Just over a month later, Lee was arrested by the authorities in South Korea and later extradited to New Zealand to face murder charges.
READ MORE: The desperately sad evidence that brought the suitcase killings jury to tears
At her trial earlier this year, Lee's counsel said the murders were a culmination of a "descent into madness" that began with the death of her husband, Jo, from cancer in 2017. Lee represented herself, with the support of two lawyers.
She had already admitted to causing the children's deaths and hiding their bodies, but argued she was not guilty by way of insanity.

The court heard that in the months after her husband's death, Lee fell into a deep depression, becoming isolated and suicidal.
Her counsel argued Lee believed it was best if the whole family died together. Using the anti-depressant Nortriptyline, which she had been prescribed in 2017, Lee attempted to kill herself and the children, feeding it to them in juice.

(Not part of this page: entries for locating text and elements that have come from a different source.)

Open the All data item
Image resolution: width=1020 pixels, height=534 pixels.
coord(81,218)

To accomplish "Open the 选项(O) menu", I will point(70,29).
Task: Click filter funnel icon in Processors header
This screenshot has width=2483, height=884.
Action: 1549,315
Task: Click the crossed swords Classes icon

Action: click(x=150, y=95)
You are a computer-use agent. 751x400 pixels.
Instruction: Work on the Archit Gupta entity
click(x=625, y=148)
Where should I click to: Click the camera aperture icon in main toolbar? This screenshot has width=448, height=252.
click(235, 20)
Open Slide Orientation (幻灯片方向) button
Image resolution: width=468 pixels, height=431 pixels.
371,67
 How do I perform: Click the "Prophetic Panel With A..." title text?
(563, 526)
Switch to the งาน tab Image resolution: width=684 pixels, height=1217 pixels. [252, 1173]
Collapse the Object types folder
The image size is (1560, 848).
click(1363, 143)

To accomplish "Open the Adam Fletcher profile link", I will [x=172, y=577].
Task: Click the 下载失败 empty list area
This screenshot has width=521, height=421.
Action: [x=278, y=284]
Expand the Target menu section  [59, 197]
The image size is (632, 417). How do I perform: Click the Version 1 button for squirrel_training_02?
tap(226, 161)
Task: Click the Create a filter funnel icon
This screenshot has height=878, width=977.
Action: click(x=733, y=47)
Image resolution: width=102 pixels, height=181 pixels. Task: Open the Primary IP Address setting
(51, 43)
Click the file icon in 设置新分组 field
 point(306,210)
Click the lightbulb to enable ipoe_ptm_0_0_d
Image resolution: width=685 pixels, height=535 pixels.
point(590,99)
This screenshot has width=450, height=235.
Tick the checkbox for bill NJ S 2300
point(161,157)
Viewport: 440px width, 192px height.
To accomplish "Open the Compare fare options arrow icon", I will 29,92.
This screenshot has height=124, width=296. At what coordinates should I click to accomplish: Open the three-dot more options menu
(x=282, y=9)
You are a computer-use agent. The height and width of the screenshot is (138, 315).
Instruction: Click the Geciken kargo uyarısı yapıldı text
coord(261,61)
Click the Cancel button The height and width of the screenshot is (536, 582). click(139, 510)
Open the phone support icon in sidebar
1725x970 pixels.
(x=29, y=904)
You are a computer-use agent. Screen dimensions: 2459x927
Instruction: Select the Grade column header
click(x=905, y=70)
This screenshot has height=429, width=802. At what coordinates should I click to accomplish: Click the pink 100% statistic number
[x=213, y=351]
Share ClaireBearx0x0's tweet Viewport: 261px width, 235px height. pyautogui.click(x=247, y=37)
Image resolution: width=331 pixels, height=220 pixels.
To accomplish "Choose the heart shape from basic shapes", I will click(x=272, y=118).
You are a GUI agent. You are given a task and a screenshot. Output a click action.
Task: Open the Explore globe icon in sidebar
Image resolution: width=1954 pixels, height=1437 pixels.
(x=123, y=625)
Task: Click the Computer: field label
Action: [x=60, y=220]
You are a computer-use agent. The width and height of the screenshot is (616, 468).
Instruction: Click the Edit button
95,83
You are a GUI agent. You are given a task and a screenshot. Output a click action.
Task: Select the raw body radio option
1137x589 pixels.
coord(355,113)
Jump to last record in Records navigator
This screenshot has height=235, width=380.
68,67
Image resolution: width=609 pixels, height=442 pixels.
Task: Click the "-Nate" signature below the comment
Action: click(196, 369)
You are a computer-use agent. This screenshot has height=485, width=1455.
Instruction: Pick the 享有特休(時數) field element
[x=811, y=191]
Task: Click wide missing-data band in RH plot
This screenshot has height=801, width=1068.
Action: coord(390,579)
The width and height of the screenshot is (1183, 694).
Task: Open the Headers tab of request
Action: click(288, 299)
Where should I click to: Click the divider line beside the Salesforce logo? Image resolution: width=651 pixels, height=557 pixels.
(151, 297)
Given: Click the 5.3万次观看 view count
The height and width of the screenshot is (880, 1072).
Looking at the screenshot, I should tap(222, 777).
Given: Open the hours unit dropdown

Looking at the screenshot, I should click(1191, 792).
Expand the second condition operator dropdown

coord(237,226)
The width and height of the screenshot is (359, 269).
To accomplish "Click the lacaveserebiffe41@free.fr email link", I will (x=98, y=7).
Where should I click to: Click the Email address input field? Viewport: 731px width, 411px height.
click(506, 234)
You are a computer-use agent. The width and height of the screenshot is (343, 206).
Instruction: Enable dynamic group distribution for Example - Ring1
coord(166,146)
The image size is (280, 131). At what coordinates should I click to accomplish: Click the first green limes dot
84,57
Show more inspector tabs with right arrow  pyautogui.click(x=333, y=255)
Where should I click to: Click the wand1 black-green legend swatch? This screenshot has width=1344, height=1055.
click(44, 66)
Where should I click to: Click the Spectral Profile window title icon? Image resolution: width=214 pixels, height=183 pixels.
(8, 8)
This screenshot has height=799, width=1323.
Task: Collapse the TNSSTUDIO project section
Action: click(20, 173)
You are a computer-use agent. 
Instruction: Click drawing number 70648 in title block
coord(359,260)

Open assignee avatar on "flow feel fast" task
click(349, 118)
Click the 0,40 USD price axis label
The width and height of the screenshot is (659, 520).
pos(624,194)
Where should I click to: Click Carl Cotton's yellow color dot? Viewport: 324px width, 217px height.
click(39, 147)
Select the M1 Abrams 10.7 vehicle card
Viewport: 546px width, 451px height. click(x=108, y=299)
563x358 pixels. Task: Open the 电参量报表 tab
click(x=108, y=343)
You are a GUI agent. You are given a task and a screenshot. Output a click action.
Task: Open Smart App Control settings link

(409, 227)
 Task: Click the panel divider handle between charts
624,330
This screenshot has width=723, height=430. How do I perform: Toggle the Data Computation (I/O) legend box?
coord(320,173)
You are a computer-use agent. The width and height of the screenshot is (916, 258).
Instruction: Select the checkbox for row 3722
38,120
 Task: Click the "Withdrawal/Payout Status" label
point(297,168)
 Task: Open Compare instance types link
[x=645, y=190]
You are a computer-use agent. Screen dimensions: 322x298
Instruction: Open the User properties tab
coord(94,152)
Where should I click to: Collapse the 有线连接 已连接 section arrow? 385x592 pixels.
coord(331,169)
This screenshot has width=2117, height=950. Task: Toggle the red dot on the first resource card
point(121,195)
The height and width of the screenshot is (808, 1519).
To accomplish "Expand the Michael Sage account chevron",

But she got the dose wrong, and she woke up to find the children dead. She then wrapped and hid their bodies inside suitcases, leaving them in a storage locker.
Lee changed her name to Hakyung and left New Zealand for South Korea on a business class flight.

In December 2018, Lee's mother went to the Auckland Central Police Station, telling them she had not heard from her daughter in a year. An immigration check found she had left New Zealand – though the full facts of why she left would not be clear until the horrible discovery years later.
She resurfaced at a psychiatric ward in South Korea, and the hospital helped track her mother down via a Hamilton-based pastor in 2022. She tried to buy a ticket for Lee to come home, but she never got on the plane.
Later that year, the bodies were found, and Lee was extradited to New Zealand.
Prosecutors argued Lee's actions in the wake of her children's deaths showed she knew what she was doing, and that it was wrong.
The jury agreed, and Lee was convicted of the murders. Her sentence will be delivered in court today.